I also tested the Samsung BD-C6500 as an audio-only player with 16-bit CDs and 24-bit/96 kHz high-resolution audio via DVD, Blu-ray and USB drive.
I first used the BD-C6500 via the analog outputs. It was easy to setup. Since the Samsung contains no delay or level adjustment, I adjusted those parameters through the AudioControl preamp.
Initially, the standard “normal” video setting was used for 1080P BDs, but I was able to calibrate an even better picture using the custom settings and a BD video setup disc. In fact, the video quality was really, really good. Pretty darn close to my $3,000 reference Pioneer BDP-09FD Elite player.
The BD-C6500 Wi-Fi capability is first rate. Its set-up menus and network control are easy to maneuver and intuitive.
I played several BDs, including the animated feature Bolt, which contains a dynamic and diverse palate of sounds in its opening 10 minute sequence. Through the analog audio jacks, I found the 5.1 audio satisfactory. It contained good depth and width in the surround sound stage.
In my opinion, the BD-C6500 is a good, low-cost choice for those who still use legacy analog input components. More expensive analog output players do a better job in projecting surround audio depth and width. But for those who really need an analog output player, it is hard to ignore the $160 street-priced BD-C6500.
Provided you have a quality HDMI input receiver or preamp. the best way to enjoy the BD-C6500’s audio performance is to use the HDMI bitstream audio output. Then you get a better match of the audio to the video because the video quality is so freakin’ wonderful! Very accurate skin tones, clean backgrounds and ultra sharp detail at 1080P. Its scaling of 480P to 1080P was excellent as well. It upscales good-looking DVDs to near HD quality.
To test its stereo audio converter performance I played back a number of commercial CDs, high-resolution music BDs and DVDs and my own 24/96 high-resolution guitar recordings from a USB thumb drive.
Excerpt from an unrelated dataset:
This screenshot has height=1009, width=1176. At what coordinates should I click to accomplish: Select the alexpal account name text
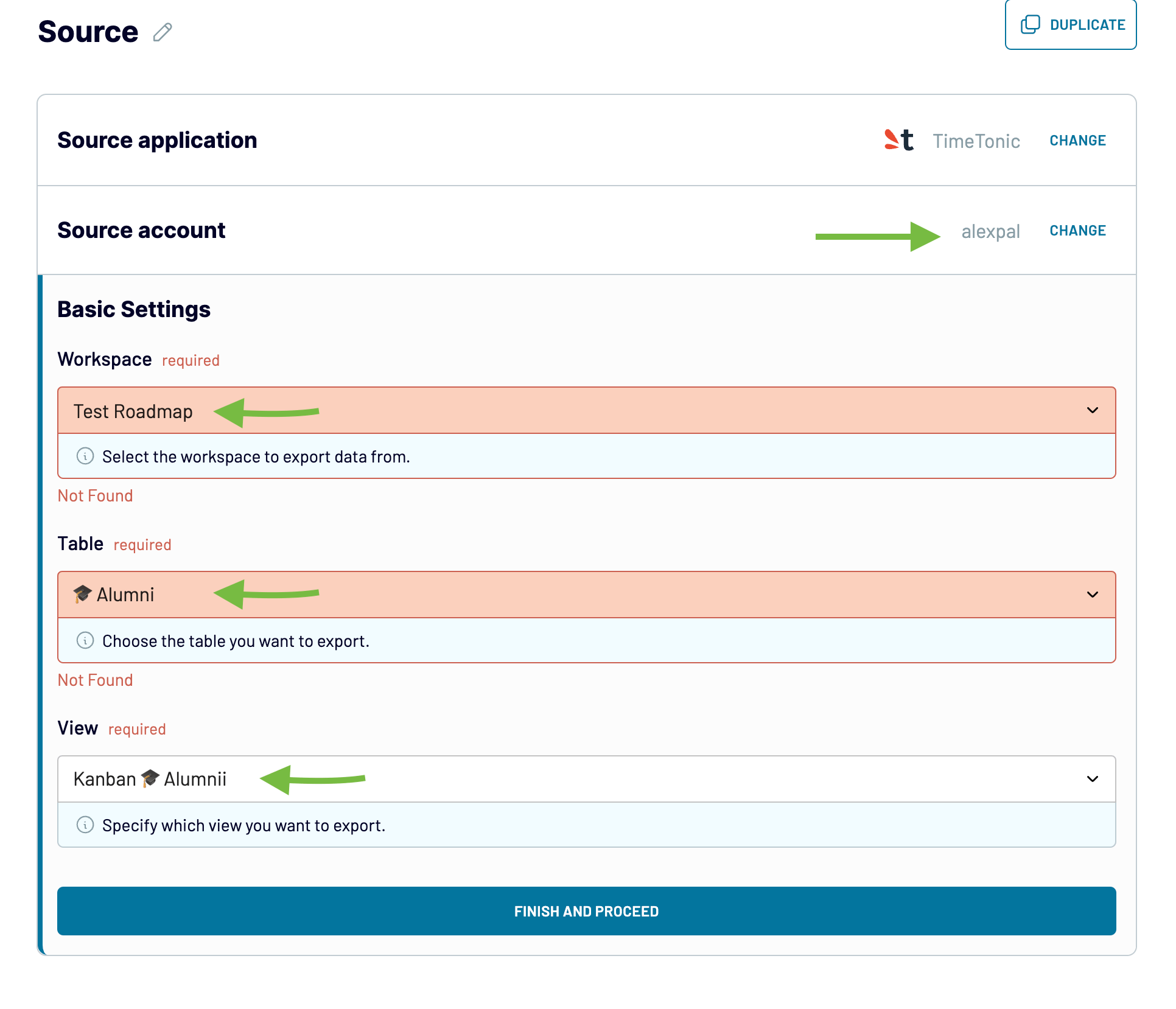991,231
The Samsung is a quite competent in music playback and will be pleasing to most casual audio listeners. Its not quite audiophile quality like an Oppo BDP-83 (or its replacement the BDP-93), but the BD-C6500 is much less money.
One audio caveat: if you burn Music DVDs in Roxio Toast in 24-bit/96 kHz, the BD-C6500 will not play them. I tried several Toast Music DVD discs of high-res music from various sources, as well as my own guitar tracks. The player would load and freeze at 1 second of the first track. Most DVD or combo BD/DVD players play the Toast Music DVDs; but a few don’t.
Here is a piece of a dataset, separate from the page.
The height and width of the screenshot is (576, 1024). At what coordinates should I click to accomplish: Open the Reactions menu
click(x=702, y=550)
The BD-C6500 Wi-Fi capability is first rate. Its set-up menus and network control are easy to maneuver and intuitive. I watched numerous You Tube videos, checked out the news on USA Today, listened to music with Pandora and communicated via my Facebook account. Of course, you have to use the remote keypad to type in search words and such, but I was able to complete most of the Internet tasks via the remote.
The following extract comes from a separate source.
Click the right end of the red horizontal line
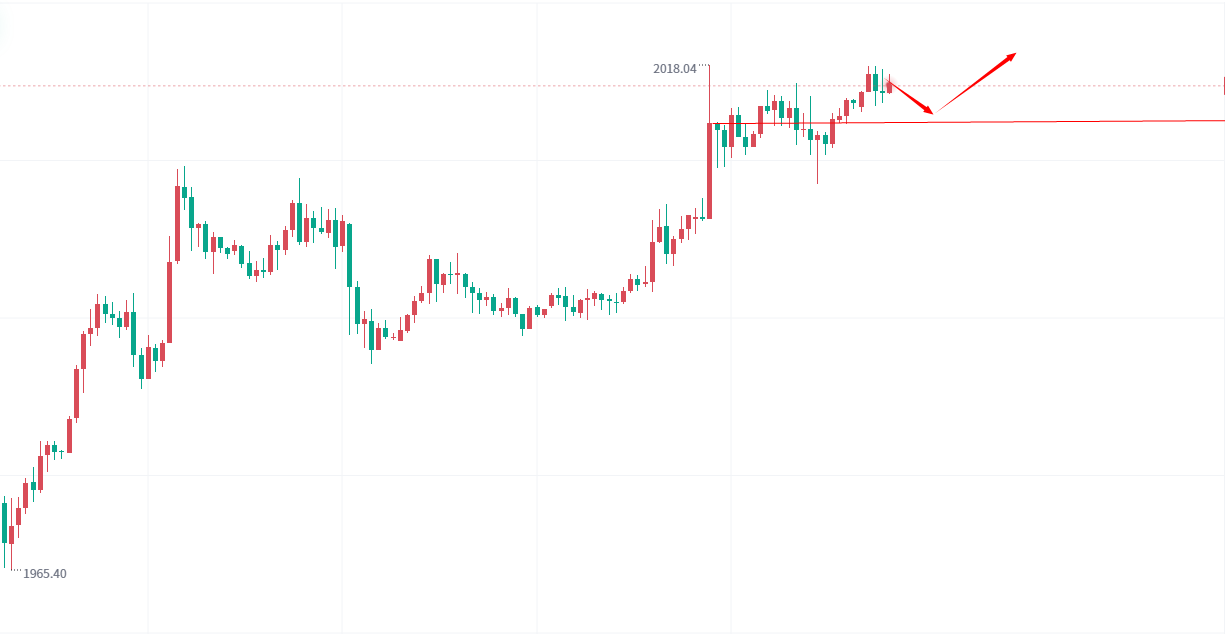The image size is (1225, 635). (1222, 120)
Function-wise, the player loads BDs very fast usually under 20 seconds, and gets to the Play menu very quickly. The big-buttoned, remote control contains all the controls you need for the player’s various functions, and it seems quite robust.
The BD-C6500’s only negatives are the lack of audio level control and delay settings in the internal audio section that keep it from becoming a fully adjustable, self-contained, analog audio player. For those with HDMI input preamps and receivers, just go for the direct digital connection.
If you don’t desire 3-D, the Samsung BD-C6500 is perfect for those who a like bit of everything in their BD player. And in the A/V world of sub-$300 components, it is nice to see that Samsung packed quite bit of quality, as well as quantity, in this player — with its superb video playback, 7.1 analog outputs, Wi-Fi access and included Samsung Apps for many popular Internet sites.